Dataset records section start

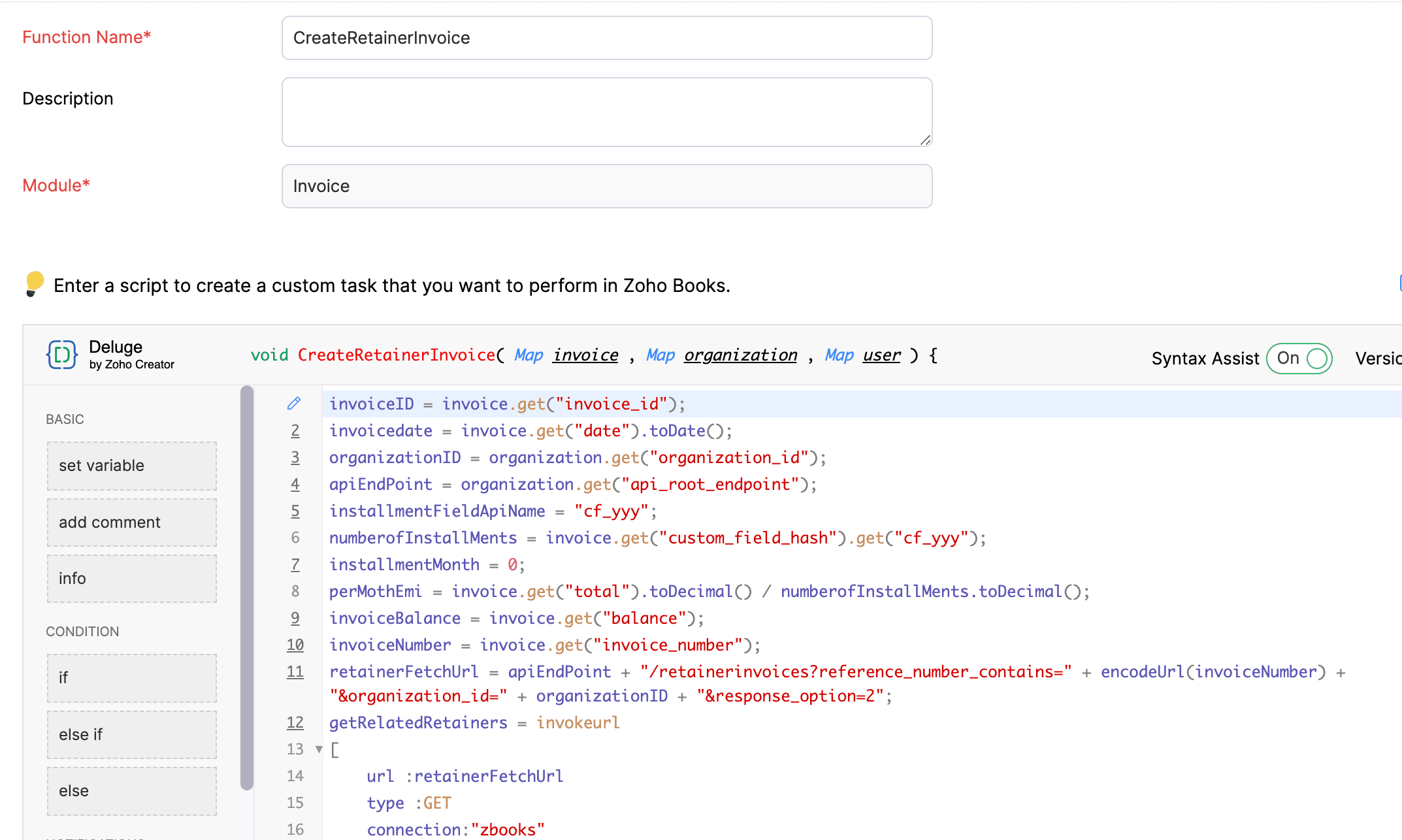Click the Module Invoice field
The height and width of the screenshot is (840, 1402).
click(x=606, y=186)
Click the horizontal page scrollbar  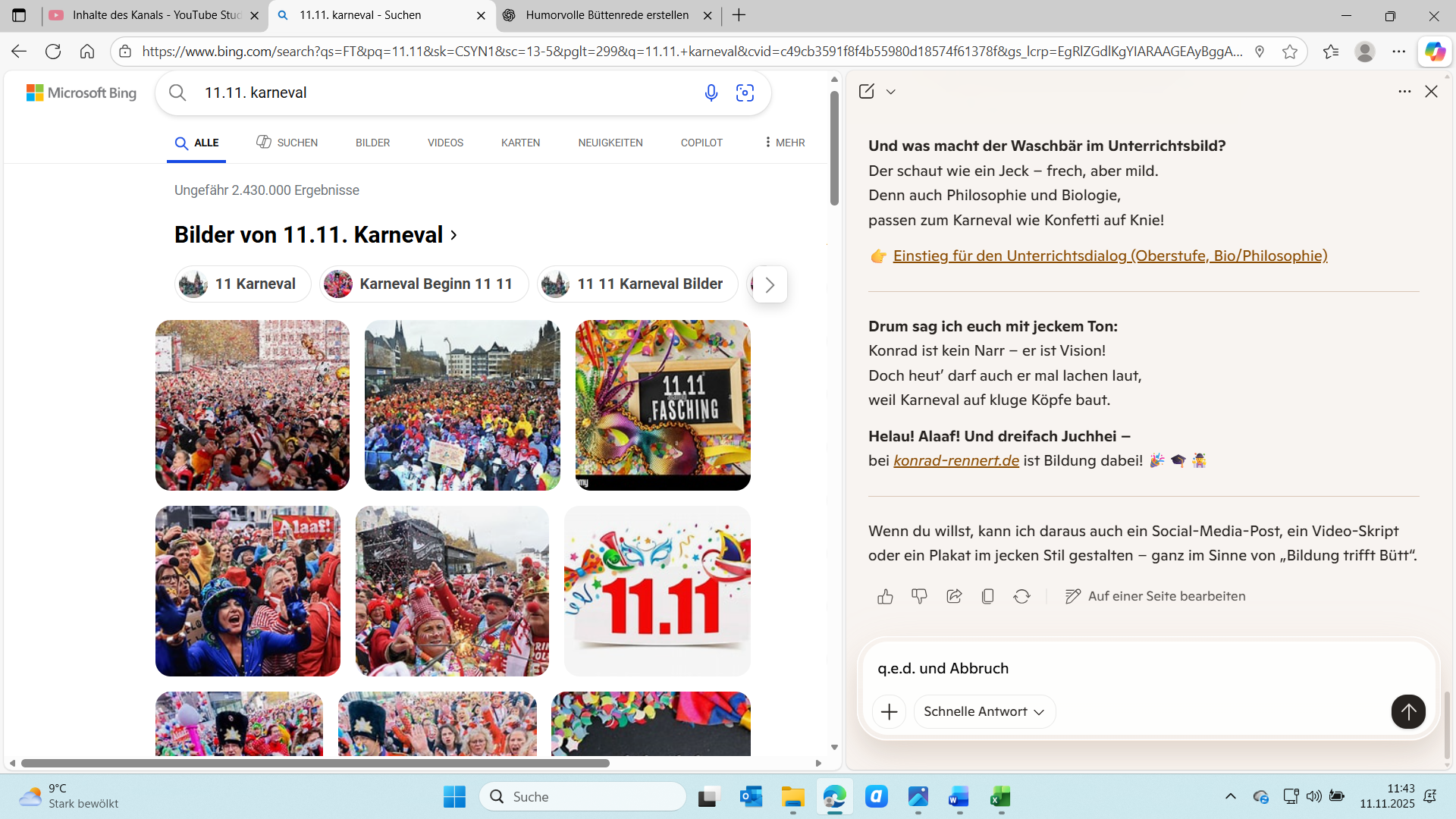click(315, 764)
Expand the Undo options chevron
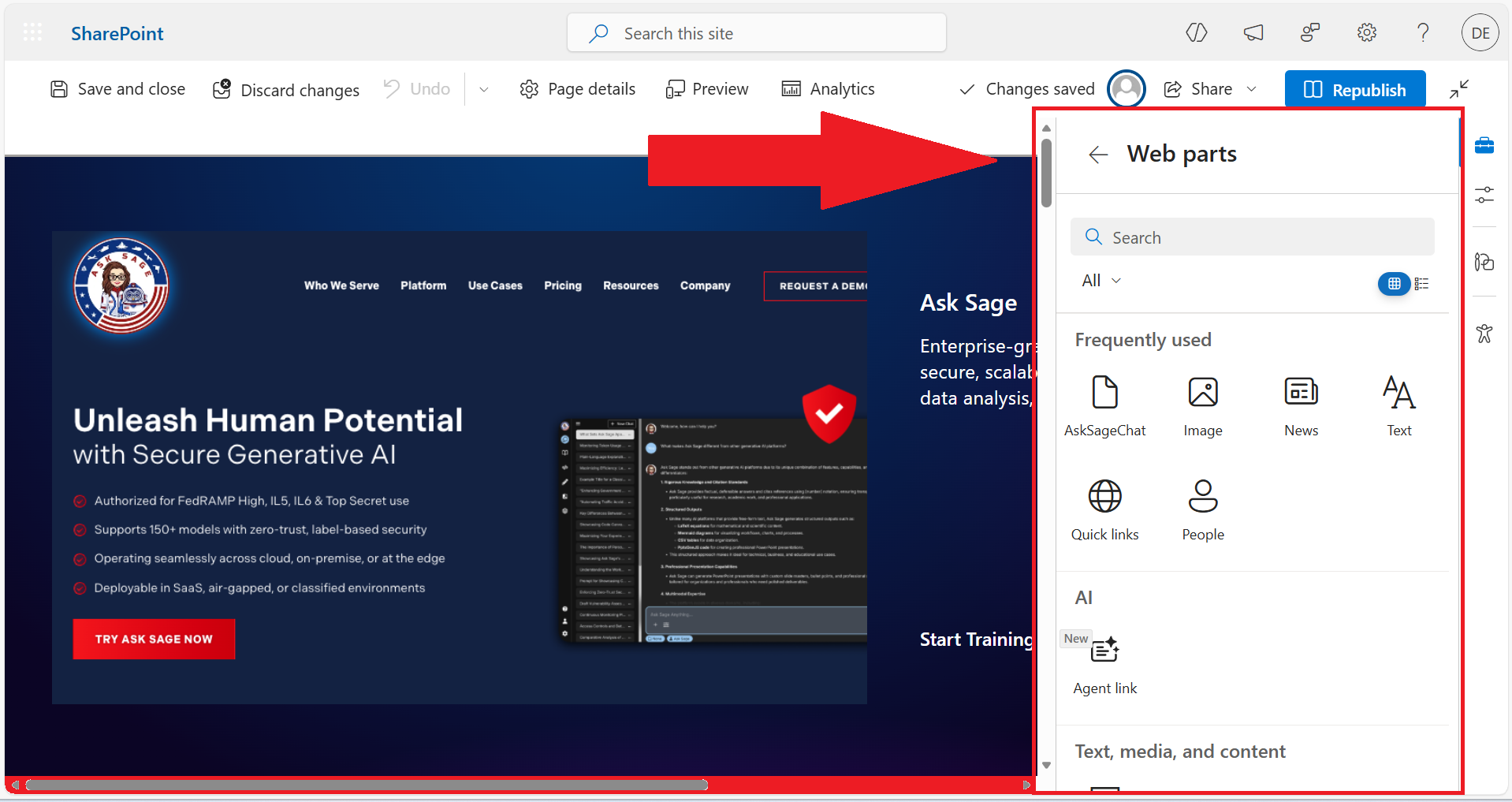 (x=483, y=89)
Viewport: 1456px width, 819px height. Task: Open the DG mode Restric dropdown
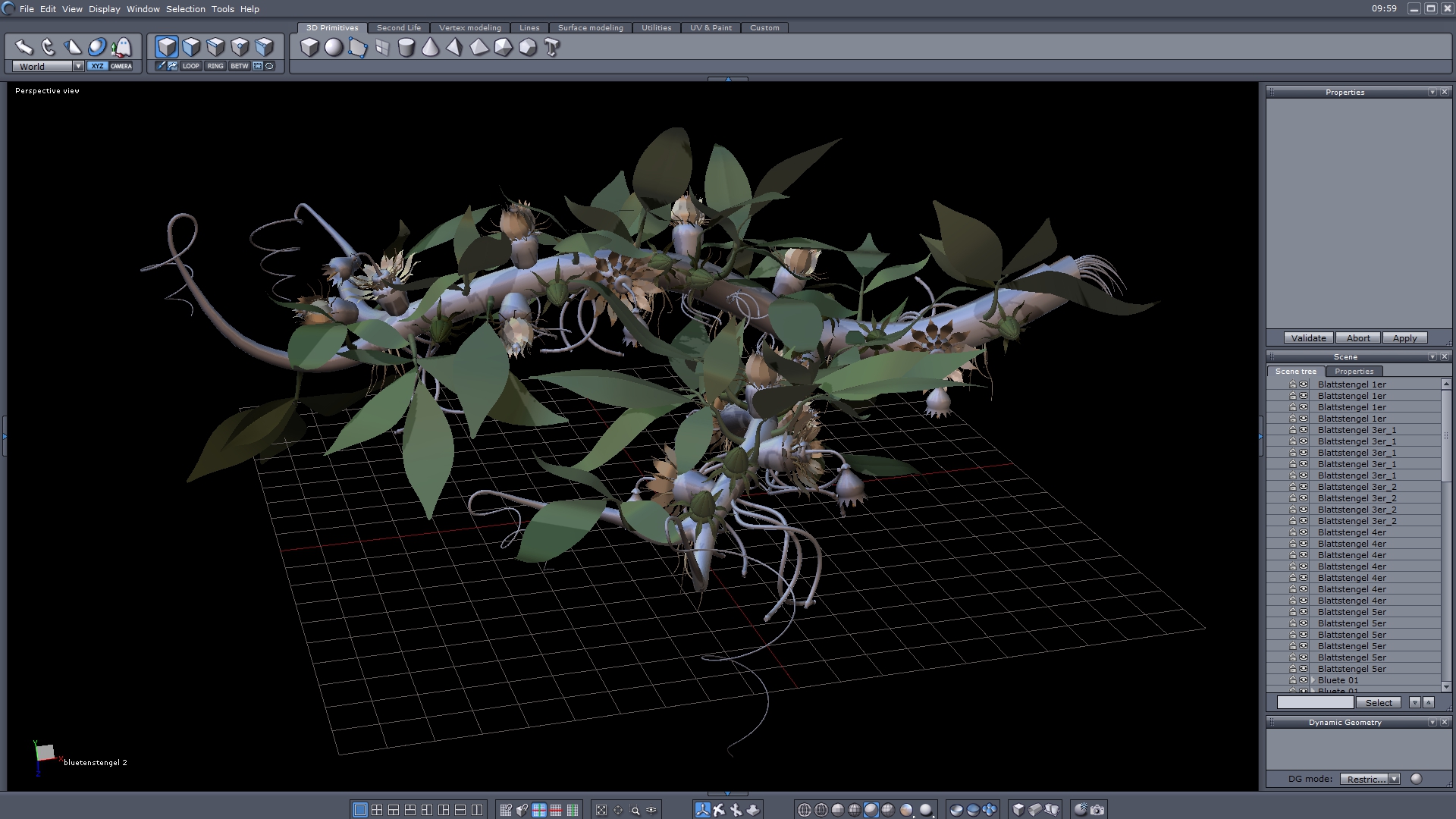coord(1394,779)
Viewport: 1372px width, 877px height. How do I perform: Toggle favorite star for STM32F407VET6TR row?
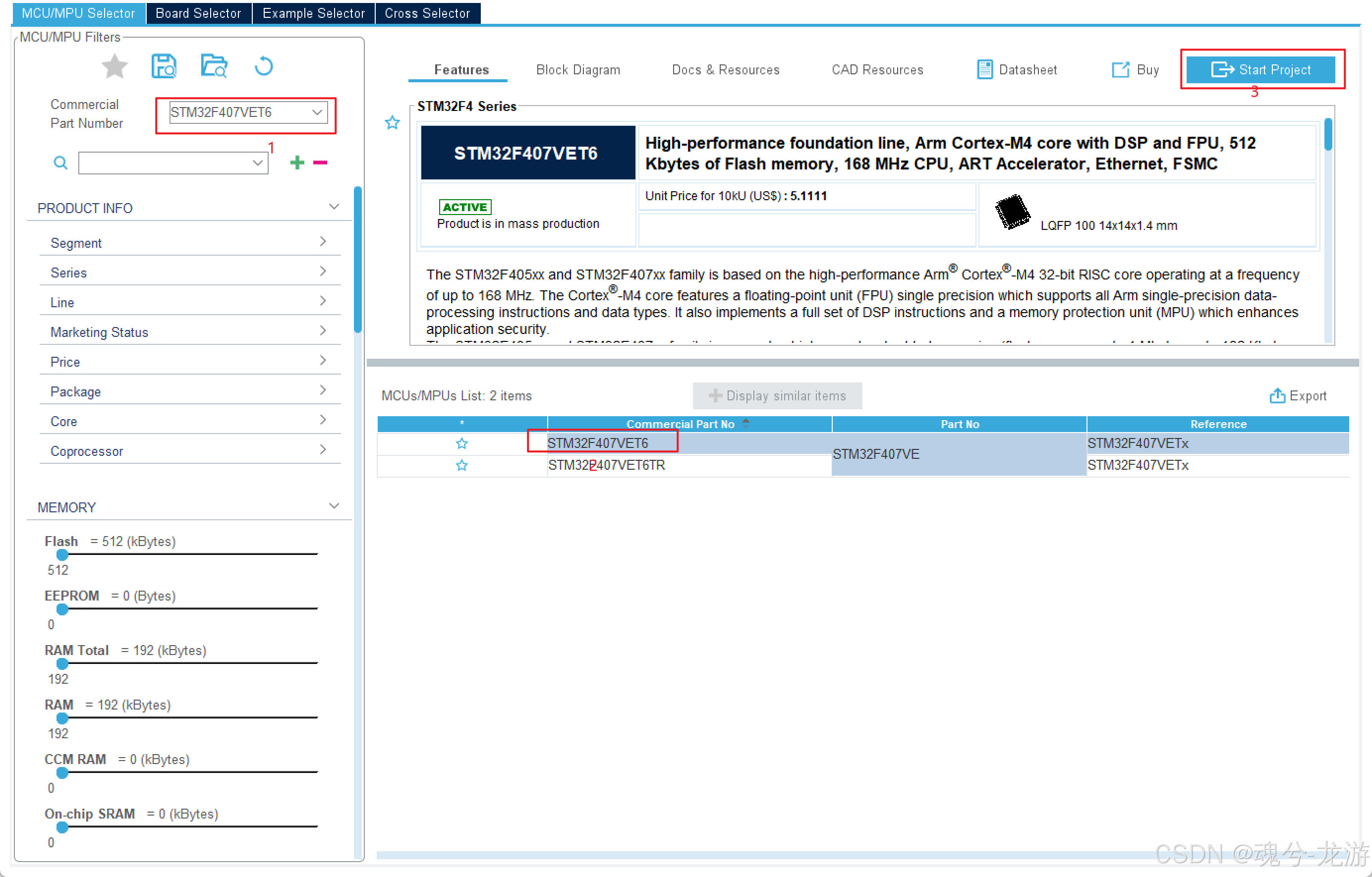coord(461,465)
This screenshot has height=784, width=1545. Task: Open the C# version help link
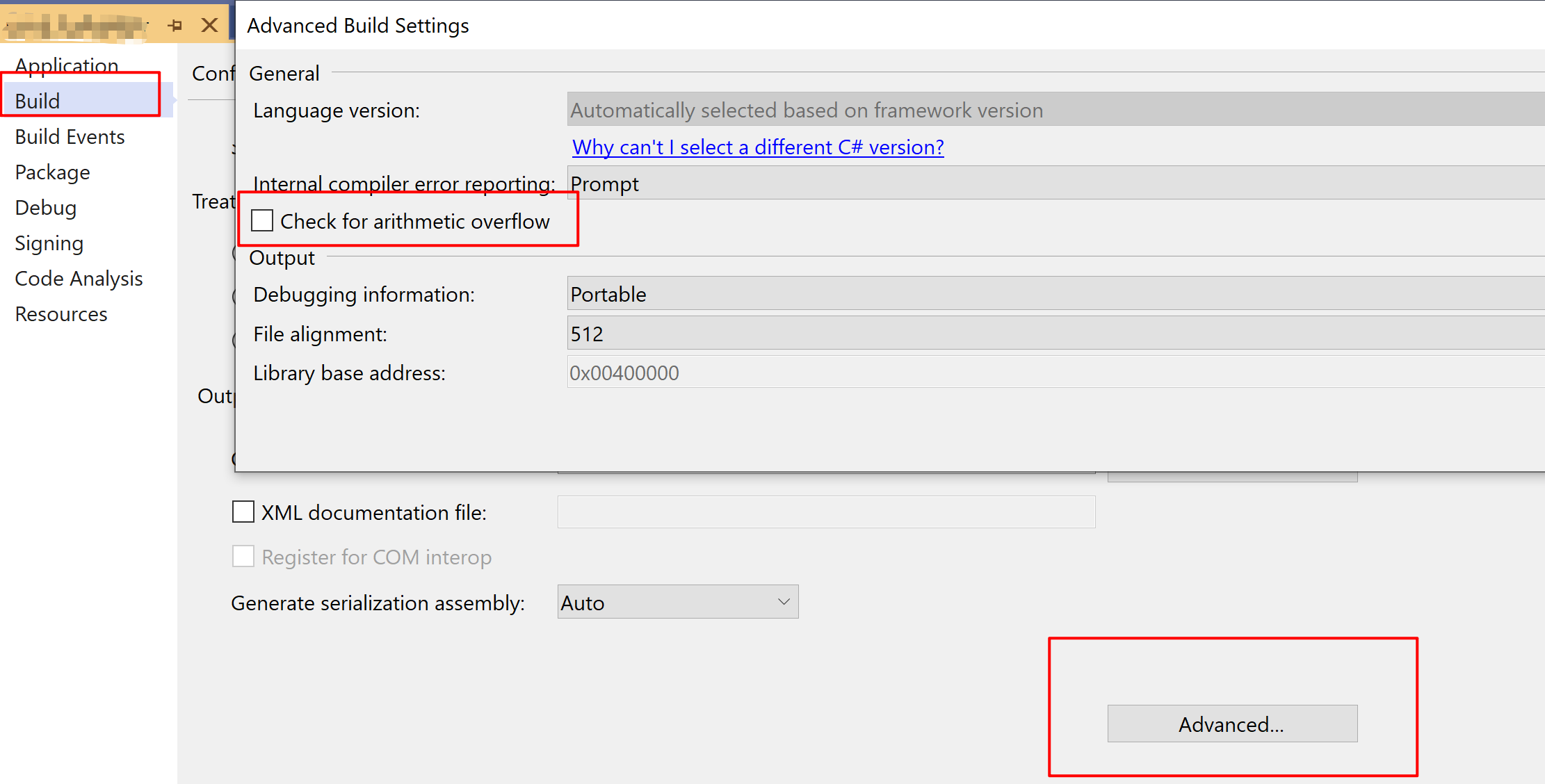pos(757,147)
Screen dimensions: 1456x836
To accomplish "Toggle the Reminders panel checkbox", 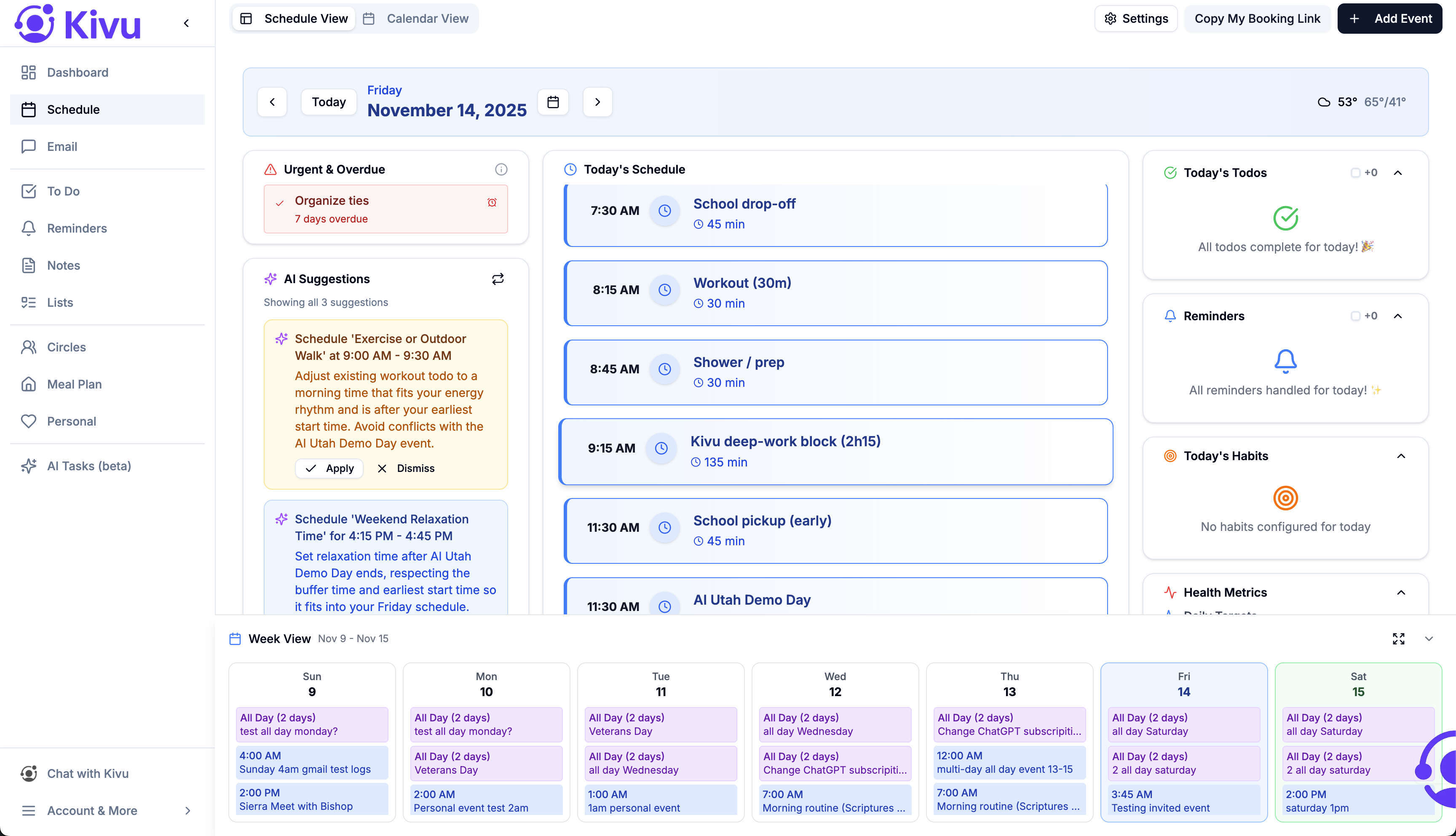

Dataset records section end

(Work instructions) All that the answer may contain is the exact text of the lines from the one with "Viewport: 1456px width, 819px" through the last line of the material, pictures excluded.

(Solution to this problem)
Viewport: 1456px width, 819px height. Task: Open the DG mode Restric dropdown
coord(1394,779)
Viewport: 1372px width, 877px height. How do I perform: Toggle favorite star for STM32F407VET6TR row?
coord(461,465)
This screenshot has height=784, width=1545. Task: Open the C# version help link
pos(757,147)
Screen dimensions: 1456x836
To accomplish "Toggle the Reminders panel checkbox", 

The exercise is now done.